Dandelions are ubiquitous during spring around here, but show no variation except perhaps in size. All seem to come in bright yellow, not a bad color, but one yearns to see a little variation among the millions of plants coloring our lawns, roadsides, and gardens. Of course, dandelions in our gardens arrived there as unwanted party crashers, and are soon dispatched like any common weed, hopefully before their plumed seeds get a chance to escape to make yet more plants. It has often been said that if the common dandelion was a delicate and hard to propagate plant, it would be coveted by gardeners for its cheerful flowers and generally neat habits.
Still, there are some special dandelions that are worth coddling in the garden, if perhaps for nothing more than their differences from the common yellow version. My favorite variant of the few I am growing is Taraxacum pseudoroseum, obtained as such from a NARGS seed list a few years ago. It really is a pink dandelion, at least on the outer petals. Not a bright pink, rather a strange pale shade, with a somewhat subdued yellow coloration towards the center of the flower. It is identical to the common dandelion otherwise, so I have to pay attention to where I plant it so it doesn't get yanked out. I carefully gather seed either directly from the plant, or by placing seedheads in a glass of water indoors before they open up, so the wind doesn't get the seeds first.
I grew T. albidum, an Asian species, in a container on a small terrace, but the parent plants died during the severe cold late this winter. It is basically a white flowered version of our common species, and it flowered and set seed profusely last year. Some of the seed escaped my collecting, so there are now seedlings coming up in their original planter, along with a few blooming plants of T. pamiricum, another white flowered dandelion. This latter species is recognizably different than the standard dandelion; it is a smaller plant with narrow linear foliage. Flowers and seed heads are about half the size of the common T. officinale.

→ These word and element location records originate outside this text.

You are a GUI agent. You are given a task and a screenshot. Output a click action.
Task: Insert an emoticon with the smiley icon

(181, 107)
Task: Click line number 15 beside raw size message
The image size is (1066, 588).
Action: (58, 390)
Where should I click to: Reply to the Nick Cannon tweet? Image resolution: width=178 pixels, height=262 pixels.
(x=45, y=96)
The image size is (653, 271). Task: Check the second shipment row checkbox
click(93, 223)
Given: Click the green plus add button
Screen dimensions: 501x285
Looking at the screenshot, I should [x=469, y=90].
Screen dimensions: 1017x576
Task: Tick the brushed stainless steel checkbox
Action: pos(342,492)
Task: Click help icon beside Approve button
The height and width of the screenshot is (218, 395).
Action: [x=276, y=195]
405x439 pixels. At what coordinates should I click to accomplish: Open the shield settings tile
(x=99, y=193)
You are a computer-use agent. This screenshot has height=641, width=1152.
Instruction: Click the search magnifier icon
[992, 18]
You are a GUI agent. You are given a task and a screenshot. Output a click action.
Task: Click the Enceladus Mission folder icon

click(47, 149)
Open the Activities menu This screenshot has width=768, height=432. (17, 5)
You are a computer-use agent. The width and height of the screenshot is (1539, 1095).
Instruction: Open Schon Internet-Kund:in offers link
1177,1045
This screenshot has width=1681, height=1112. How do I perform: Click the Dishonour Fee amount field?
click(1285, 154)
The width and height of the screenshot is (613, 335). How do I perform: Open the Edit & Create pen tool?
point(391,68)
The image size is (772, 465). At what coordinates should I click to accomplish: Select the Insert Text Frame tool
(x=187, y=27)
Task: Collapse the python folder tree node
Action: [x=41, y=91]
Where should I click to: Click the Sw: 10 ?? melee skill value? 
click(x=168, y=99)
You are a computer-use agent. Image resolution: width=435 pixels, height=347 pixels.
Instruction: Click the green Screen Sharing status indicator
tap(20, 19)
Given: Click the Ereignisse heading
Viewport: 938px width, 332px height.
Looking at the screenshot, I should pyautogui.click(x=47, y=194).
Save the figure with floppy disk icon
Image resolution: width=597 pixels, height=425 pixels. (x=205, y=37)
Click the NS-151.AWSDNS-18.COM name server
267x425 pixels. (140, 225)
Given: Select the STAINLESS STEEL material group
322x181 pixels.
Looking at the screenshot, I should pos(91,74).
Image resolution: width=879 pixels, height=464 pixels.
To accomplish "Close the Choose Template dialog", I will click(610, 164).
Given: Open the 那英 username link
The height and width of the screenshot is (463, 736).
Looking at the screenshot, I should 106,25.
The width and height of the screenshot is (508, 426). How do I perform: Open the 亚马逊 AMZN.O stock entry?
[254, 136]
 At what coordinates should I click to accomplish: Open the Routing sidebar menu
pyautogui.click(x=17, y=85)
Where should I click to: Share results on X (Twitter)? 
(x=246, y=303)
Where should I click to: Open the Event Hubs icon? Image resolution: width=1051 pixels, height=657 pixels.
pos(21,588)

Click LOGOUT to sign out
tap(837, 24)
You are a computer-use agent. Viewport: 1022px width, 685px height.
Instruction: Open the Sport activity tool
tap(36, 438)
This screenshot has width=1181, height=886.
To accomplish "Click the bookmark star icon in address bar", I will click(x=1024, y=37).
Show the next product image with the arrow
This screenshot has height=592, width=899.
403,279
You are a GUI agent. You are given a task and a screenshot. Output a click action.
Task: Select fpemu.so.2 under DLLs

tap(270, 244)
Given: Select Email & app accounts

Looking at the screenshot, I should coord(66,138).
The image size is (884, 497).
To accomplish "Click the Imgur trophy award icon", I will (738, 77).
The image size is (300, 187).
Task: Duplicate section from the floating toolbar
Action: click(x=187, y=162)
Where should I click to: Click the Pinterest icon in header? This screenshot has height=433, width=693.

As with many seeds of plants in the daisy family, Asteraceae, seeds of Taraxacum are not long lived and will lose viability after a year or so, if not less. Storing them in the refrigerator will greatly lengthen their lives, so refrigerated seed can be a source of new plants for years to come, as well as a guarantee of sorts in case you lose your plants. These are not plants that you are likely to find in nurseries, and even seed collectors/seed lists may not have the same ones from year to year.